---------- Passage ----------

It’s all on! The Summer 2009 issue of the Society of Biblical Literature’s flagship journal, The Journal of Biblical Literature, published an article which presented the unpresentable in Biblical Studies – the entrenched division between those biblical scholars who practice what may be called postmodern biblical criticism and those who practice historical criticism: George Aichele, Peter Miscall, and Richard Walsh, “An Elephant in the Room: Historical-Critical and Postmodern Interpretations of the Bible”JBL 128.2: 383-404. As the title of the article states, this fundamental division in biblical scholarship has long been unacknowledged. Everybody knows about it, everybody talks about “us” and “them”, but with a few notable exceptions (like Heikki Räisänen’s collection, Reading the Bible in the global village: Helsinki) it has lacked significant critical dialogue.

Now, John Van Seters has responded with an article in The Journal of Hebrew Scriptures 9.26 (2009), “A Response to G. Aichele, P. Miscall and R. Walsh, ‘An Elephant in the Room: Historical-Critical and the Postmodern Interpretations of the Bible.” For Van Seters, the attempt in the JBL article to identify a mythic dimension to the various historical critical theories is “disingenuous”, because it has been precisely the subsequent history of historical criticism which has identified these myths. Van Seters also criticises the postmodernists for using Brevard Childs as an example of myth within historical criticism. Because Child’s own myth – that of a divine canon – is precisely that which historical critical method seeks to eradicate. This is what makes Child’s approach “antithetical to” historical criticism, claims Van Seters, and in fact makes Child’s approach closer to postmodern approaches. Van Seters also notes the more “ludicrous… caricatures” which the postmodernists made of historical criticism – particularly the reduction of all historical criticism to a nineteenth-century-style Romantic quest for mythic origins. Van Seters goes on, later in his rejoinder, to criticise “the endless generalizations about historical critics”, upon which much of the postmodernists’ article was based. (The same generalizations have previously been countered in John Barton’s Inaugural Lecture to the University of Oxford (Oxford, 1993), and similarly in his introduction to the Cambridge Companion to Biblical Interpretation (1998).)

----------

Name every person mentioned in the passage on the divide in biblical scholarship.

---------- Records shown ----------

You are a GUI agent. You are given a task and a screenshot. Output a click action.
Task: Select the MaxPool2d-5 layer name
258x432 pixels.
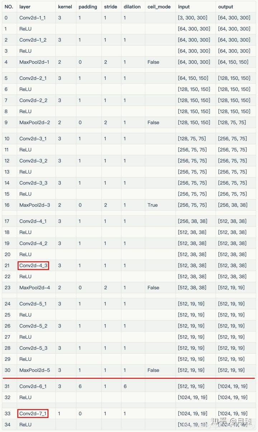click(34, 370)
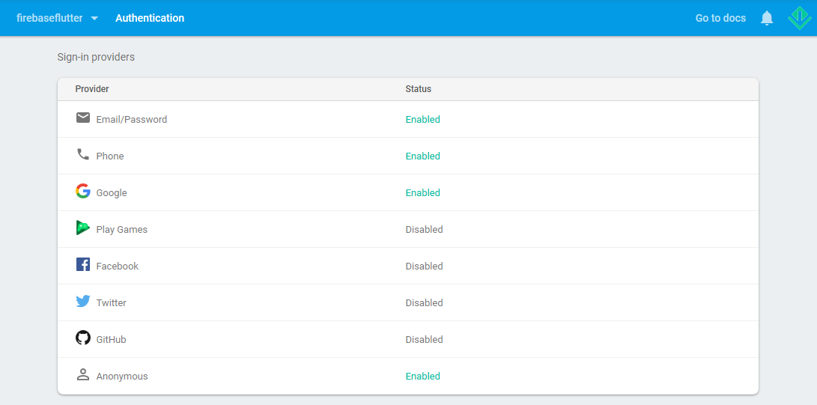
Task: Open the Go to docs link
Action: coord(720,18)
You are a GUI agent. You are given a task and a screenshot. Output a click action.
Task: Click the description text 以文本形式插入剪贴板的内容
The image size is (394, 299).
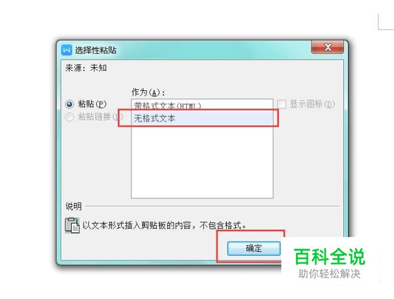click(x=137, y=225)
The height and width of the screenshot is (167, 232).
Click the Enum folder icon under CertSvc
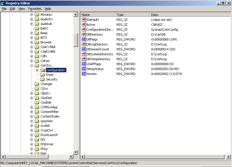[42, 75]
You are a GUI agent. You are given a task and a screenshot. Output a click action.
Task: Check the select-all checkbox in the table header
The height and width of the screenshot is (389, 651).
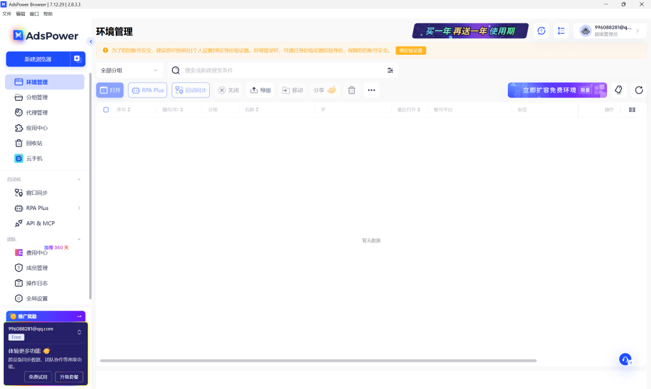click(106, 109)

----------
---------- Records shown ----------

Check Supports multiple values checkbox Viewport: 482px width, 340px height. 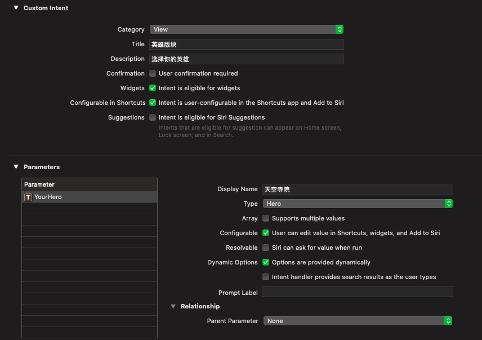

----------
---------- Records shown ----------

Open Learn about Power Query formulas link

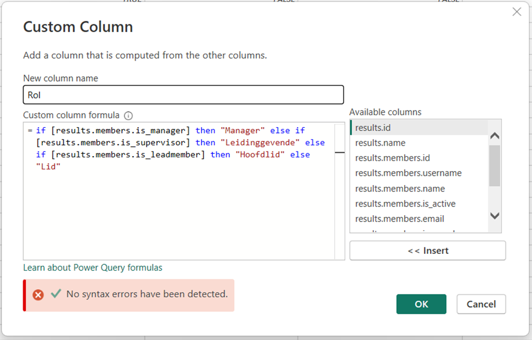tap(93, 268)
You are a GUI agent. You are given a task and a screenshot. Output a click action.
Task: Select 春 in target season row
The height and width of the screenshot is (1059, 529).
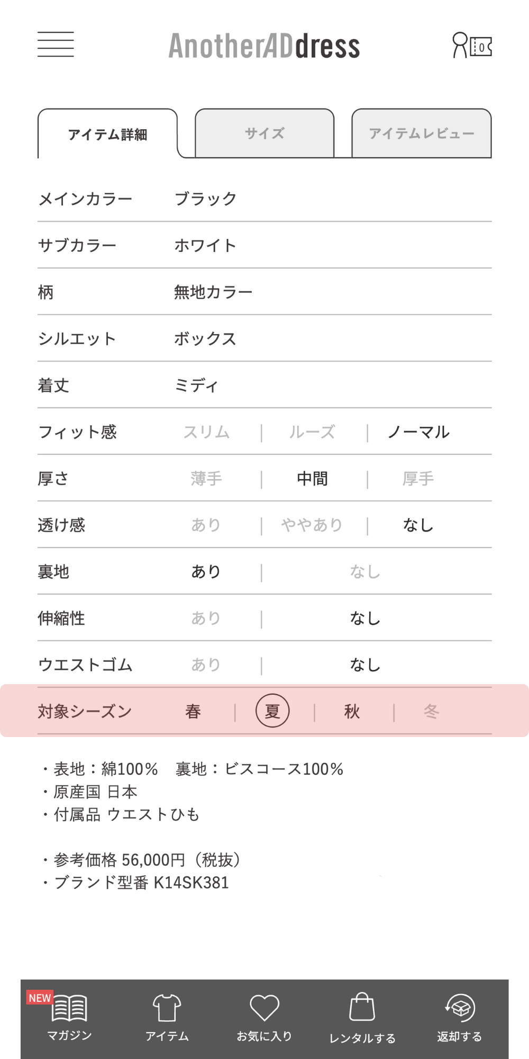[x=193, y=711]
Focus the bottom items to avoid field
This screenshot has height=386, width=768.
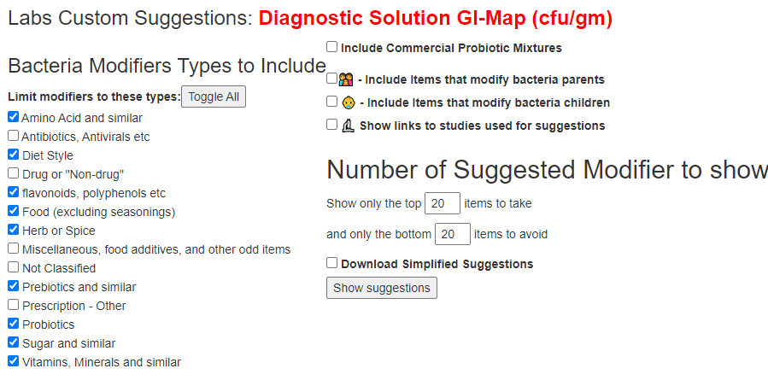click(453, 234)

----------

◆ Full output
George Aichele, Peter Miscall, Richard Walsh, Heikki Räisänen, John Van Seters, Brevard Childs, John Barton